Vasyl Stus, were guards reading Shakespeare outside
your cell door? Fearing your poems more than bricks,
they may have learned power in a word from Hotspur

as he trained a starling to gall and pinch Bolinbroke.
Touring Perm 36, a stop on a summer boat tour
of the Gulag and a fifty mile bus ride from Lysva,

I see why Stalin never allowed photographs or films
of Soviet labor camps. Vasyl Stus, a guide will not allow
me to sandpaper my hand on cement walls of a punishment

cube where you died.

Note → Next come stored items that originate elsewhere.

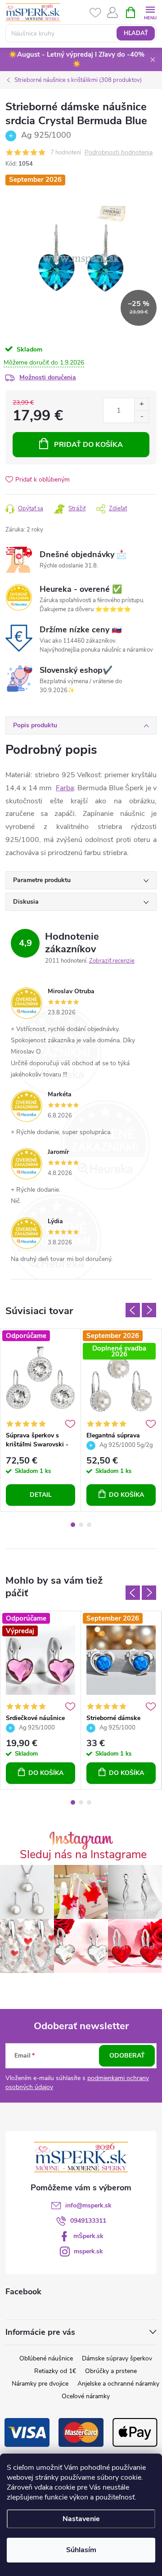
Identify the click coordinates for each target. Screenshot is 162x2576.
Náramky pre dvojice (40, 2383)
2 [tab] (81, 1524)
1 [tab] (73, 1524)
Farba (65, 788)
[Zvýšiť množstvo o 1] (141, 404)
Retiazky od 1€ (55, 2371)
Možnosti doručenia (47, 377)
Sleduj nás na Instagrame (83, 1854)
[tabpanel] (40, 1420)
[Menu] (150, 12)
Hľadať (136, 33)
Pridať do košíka (88, 445)
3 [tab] (89, 1524)
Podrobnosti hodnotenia (119, 153)
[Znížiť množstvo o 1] (141, 416)
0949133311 (88, 2220)
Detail (41, 1495)
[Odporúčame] (40, 1377)
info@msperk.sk (88, 2205)
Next (149, 1310)
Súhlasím (81, 2550)
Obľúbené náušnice (46, 2358)
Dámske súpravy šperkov (117, 2358)
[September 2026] (121, 1660)
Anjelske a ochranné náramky (118, 2383)
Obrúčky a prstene (111, 2371)
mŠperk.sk (88, 2236)
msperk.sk (88, 2251)
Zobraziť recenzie (112, 961)
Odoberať (127, 2055)
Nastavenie (81, 2519)
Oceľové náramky (86, 2396)
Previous (133, 1310)
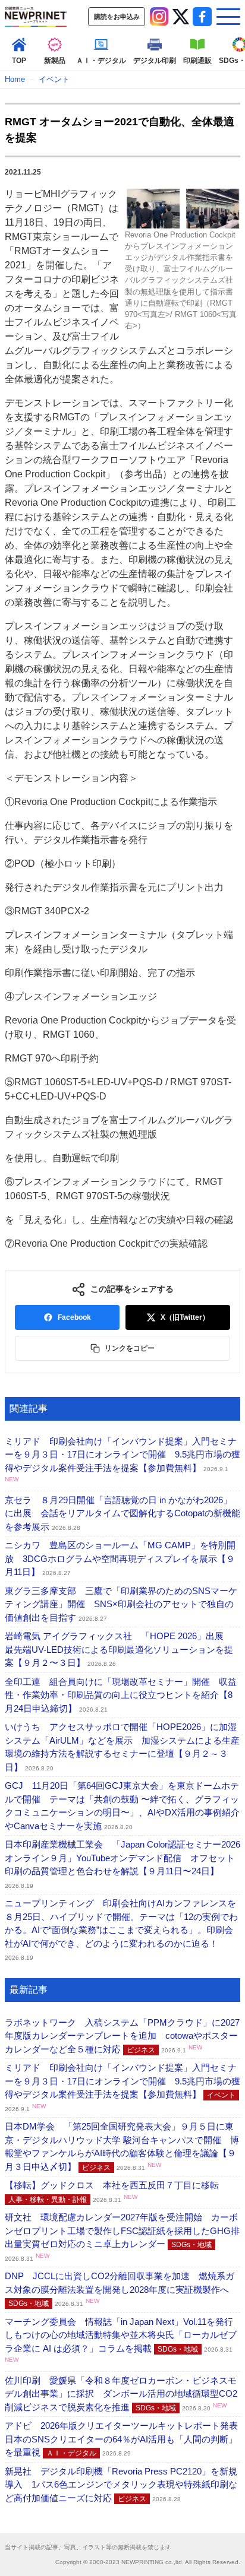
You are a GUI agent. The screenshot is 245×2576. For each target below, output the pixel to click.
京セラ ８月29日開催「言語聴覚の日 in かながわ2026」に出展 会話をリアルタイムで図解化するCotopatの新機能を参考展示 (122, 1513)
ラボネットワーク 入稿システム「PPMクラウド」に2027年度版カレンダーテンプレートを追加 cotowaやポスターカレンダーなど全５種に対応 (122, 2035)
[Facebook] (202, 16)
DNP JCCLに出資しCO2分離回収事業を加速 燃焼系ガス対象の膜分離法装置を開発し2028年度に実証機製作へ (119, 2289)
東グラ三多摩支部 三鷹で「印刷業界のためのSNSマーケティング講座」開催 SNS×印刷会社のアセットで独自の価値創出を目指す (121, 1604)
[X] (180, 16)
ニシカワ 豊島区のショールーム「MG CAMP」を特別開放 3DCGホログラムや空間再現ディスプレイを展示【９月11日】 (120, 1558)
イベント (54, 79)
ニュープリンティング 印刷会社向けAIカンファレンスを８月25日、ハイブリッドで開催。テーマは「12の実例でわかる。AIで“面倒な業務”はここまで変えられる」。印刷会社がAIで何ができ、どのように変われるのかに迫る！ (121, 1929)
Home (15, 79)
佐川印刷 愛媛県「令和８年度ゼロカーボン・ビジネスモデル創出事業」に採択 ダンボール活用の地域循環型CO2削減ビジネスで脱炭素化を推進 (121, 2393)
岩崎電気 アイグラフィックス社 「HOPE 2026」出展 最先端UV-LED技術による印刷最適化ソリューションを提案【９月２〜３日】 (119, 1649)
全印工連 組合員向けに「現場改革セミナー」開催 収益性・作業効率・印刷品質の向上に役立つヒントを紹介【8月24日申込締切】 (121, 1695)
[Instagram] (159, 16)
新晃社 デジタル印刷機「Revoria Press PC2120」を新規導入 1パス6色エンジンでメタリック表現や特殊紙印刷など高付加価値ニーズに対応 (121, 2484)
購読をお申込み (117, 16)
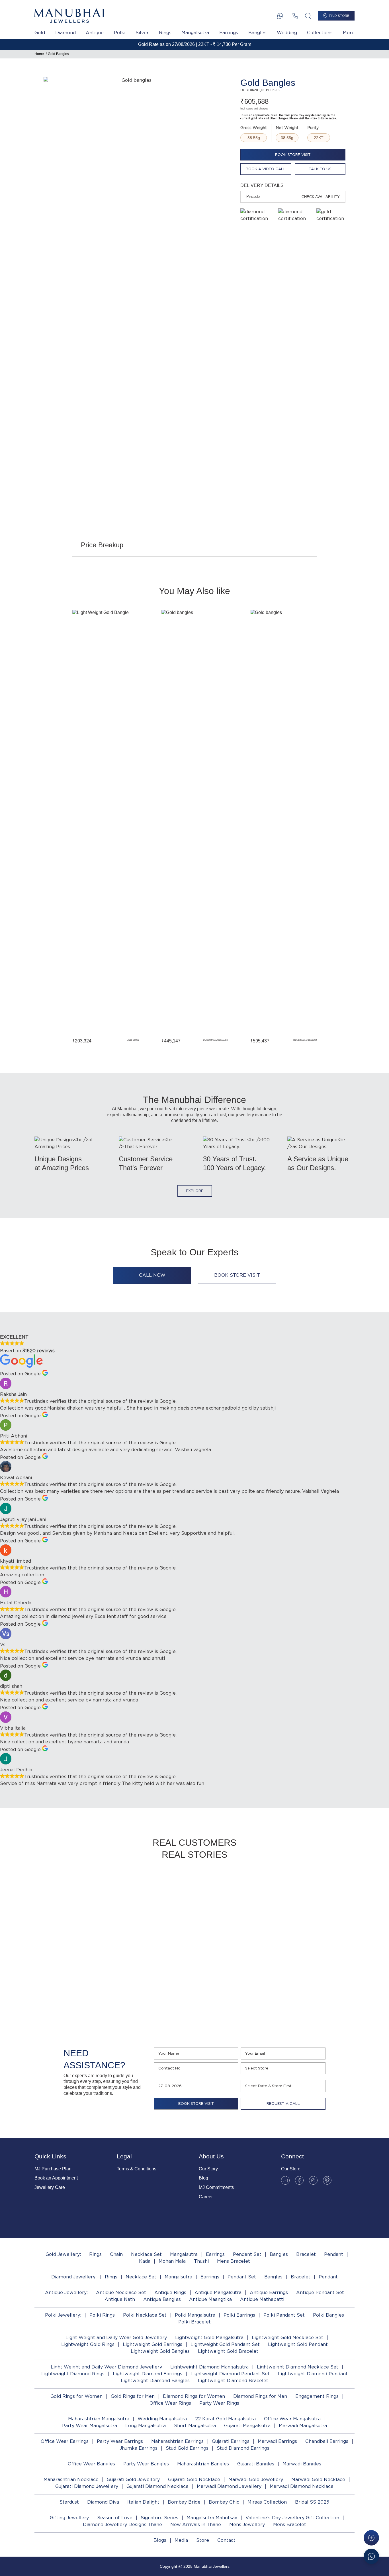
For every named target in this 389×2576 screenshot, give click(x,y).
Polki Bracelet (194, 2322)
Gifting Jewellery (69, 2517)
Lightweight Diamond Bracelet (233, 2380)
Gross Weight (253, 127)
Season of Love (114, 2517)
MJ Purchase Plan (52, 2168)
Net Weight (287, 127)
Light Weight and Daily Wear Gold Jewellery (116, 2337)
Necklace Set (146, 2254)
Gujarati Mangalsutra (247, 2425)
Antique (95, 32)
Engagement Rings (317, 2396)
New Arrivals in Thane (195, 2524)
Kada (144, 2261)
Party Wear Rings (219, 2403)
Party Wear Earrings (120, 2441)
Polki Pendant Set (284, 2315)
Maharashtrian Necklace (71, 2479)
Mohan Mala (172, 2261)
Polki (119, 32)
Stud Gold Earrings (187, 2448)
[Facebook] (299, 2180)
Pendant (333, 2254)
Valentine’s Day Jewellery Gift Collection (292, 2517)
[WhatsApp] (280, 16)
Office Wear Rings (170, 2403)
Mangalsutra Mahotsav (212, 2517)
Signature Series (159, 2517)
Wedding (287, 32)
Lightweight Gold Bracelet (228, 2351)
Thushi (201, 2261)
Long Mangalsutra (145, 2425)
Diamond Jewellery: (74, 2277)
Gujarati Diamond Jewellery (86, 2486)
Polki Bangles (328, 2315)
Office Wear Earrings (65, 2441)
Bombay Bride (184, 2502)
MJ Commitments (216, 2187)
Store (202, 2540)
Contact (226, 2540)
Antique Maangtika (210, 2299)
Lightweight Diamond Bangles (155, 2380)
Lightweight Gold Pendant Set (225, 2344)
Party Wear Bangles (146, 2464)
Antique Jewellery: (66, 2292)
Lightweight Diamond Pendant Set (230, 2373)
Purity (313, 127)
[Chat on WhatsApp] (371, 2556)
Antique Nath (120, 2299)
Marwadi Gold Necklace (318, 2479)
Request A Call (283, 2103)
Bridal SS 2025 (312, 2502)
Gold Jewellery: (63, 2254)
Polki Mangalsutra (195, 2315)
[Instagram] (313, 2180)
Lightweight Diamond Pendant (313, 2373)
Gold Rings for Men (133, 2396)
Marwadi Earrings (277, 2441)
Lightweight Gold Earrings (152, 2344)
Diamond (65, 32)
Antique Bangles (162, 2299)
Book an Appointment (56, 2178)
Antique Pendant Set (320, 2292)
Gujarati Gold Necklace (194, 2479)
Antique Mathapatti (262, 2299)
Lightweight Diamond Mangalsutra (209, 2367)
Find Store (339, 16)
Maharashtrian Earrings (177, 2441)
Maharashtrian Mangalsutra (98, 2419)
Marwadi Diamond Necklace (301, 2486)
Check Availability (321, 196)
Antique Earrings (269, 2292)
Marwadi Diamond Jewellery (229, 2486)
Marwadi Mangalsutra (303, 2425)
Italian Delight (143, 2502)
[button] (53, 825)
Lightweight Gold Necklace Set (287, 2337)
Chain (116, 2254)
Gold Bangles (58, 54)
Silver (142, 32)
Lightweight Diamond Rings (73, 2373)
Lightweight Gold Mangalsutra (209, 2337)
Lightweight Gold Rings (87, 2344)
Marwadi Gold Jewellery (255, 2479)
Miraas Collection (267, 2502)
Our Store (290, 2168)
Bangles (257, 32)
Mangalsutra (195, 32)
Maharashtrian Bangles (203, 2464)
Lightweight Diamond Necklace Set (297, 2367)
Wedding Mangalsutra (162, 2419)
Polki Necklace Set (145, 2315)
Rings (165, 32)
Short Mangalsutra (195, 2425)
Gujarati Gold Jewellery (133, 2479)
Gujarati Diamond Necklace (157, 2486)
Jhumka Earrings (138, 2448)
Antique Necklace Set (121, 2292)
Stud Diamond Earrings (243, 2448)
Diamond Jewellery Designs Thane (122, 2524)
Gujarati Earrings (230, 2441)
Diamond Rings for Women (194, 2396)
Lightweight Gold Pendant (298, 2344)
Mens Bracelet (233, 2261)
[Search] (308, 16)
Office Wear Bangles (91, 2464)
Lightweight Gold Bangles (160, 2351)
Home (39, 54)
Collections (320, 32)
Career (206, 2196)
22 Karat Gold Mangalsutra (225, 2419)
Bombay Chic (224, 2502)
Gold (39, 32)
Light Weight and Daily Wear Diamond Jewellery (106, 2367)
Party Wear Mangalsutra (89, 2425)
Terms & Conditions (136, 2168)
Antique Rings (170, 2292)
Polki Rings (102, 2315)
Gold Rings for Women (76, 2396)
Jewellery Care (49, 2187)
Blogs (159, 2540)
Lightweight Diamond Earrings (147, 2373)
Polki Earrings (239, 2315)
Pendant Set (247, 2254)
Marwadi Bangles (301, 2464)
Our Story (208, 2168)
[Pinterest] (327, 2180)
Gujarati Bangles (255, 2464)
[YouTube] (285, 2180)
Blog (203, 2178)
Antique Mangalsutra (218, 2292)
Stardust (69, 2502)
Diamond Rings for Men (260, 2396)
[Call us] (295, 16)
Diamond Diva (103, 2502)
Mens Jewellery (247, 2524)
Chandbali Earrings (326, 2441)
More (349, 32)
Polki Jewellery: (63, 2315)
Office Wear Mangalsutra (292, 2419)
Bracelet (306, 2254)
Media (181, 2540)
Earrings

No cause, just: September 4, 1985.
No death camp like Kolyma or Magadan, you did not
expect to be killed one month before the Nobel Prize

you were nominated for was announced. Buoyed
by hope your poems would speak for you in Stockholm,
you did not live to hear the name Claude Simon called.

Ukrainian, you earned the Russian title for inmate, zek—
a badge I can’t pin on. Your body tied you to earth, hooked
as if on a rod held in hands slowly reeling you to a death

that must have been your salvation. Blackened with rot,
wooden shacks cluster at Perm 36. Green on green,
painted guard towers seem to be the only life in this camp.

Natan Sharansky, Sergei Kovalyov, Vadimir Bukovsky
and Sevko Lukyanenko. All ghosts, all vanished
like you, Vasyl Stus. Hanging over rails of a tour boat,

I saw no sign of the twenty million other bodies
bulldozed or smothered by snow drifts in the chain
of prisons and labor camps that link the Gulag, wind

Ural Mountains like lights on an evergreen. Walking
into a maximum security room, a tourist, I can’t imagine
being starved, flayed, my eyes being toed like glowing

coals by a boot and my legs, a forest fire being stamped
out. Unrecorded, a voice without throat to channel it
disappears, memory of a name thickens to amnesia,

then vanishes if there are no words to print it, no starling
Hotspur coached to speak it. Each morning, four to six men
from each cell crossed this narrow corridor where I stand

to finger workroom bars as if feeling for a weak spot.
Vasyl Stus, when you were a free man, you walked about,
opened, closed books, sat down in a chair, then another,

fingers hooking a pen. Here in Perm 36, your hands hung,
meaty growths from your shoulders. With no thought
to scissor it, each day was like the next, pointless. Rubbing

thin striped-cotton uniforms you wore even when cold
pared down to your bone, I sit down on an iron bunk bed
you might have coiled on, kneel at the hole that served

as both sink and toilet. In the exercise yard, six by six feet,
my neck cranes, I try to spear sky slivering the crosshatch
of barbed wire. Vasyl Stus, did wood splintering a nail

remind you of light around a star, of what you would not
see again, moon washing a field to bronze, show of deer,
light from a bar over the street? What can I know of what
is done in cement-walled rooms to break a man’s spirit,
what is done to break a man’s body? What can I know
of what was done to you, how your breath was taken

in this room I visit? I see the wall you saw before you
passed out. A starling, a construction worker’s wolf whistle,
I will call, arousing every ear that sleeps. Vasyl Stus,

Vasyl Stus, Vasyl Stus, echo and anger, still.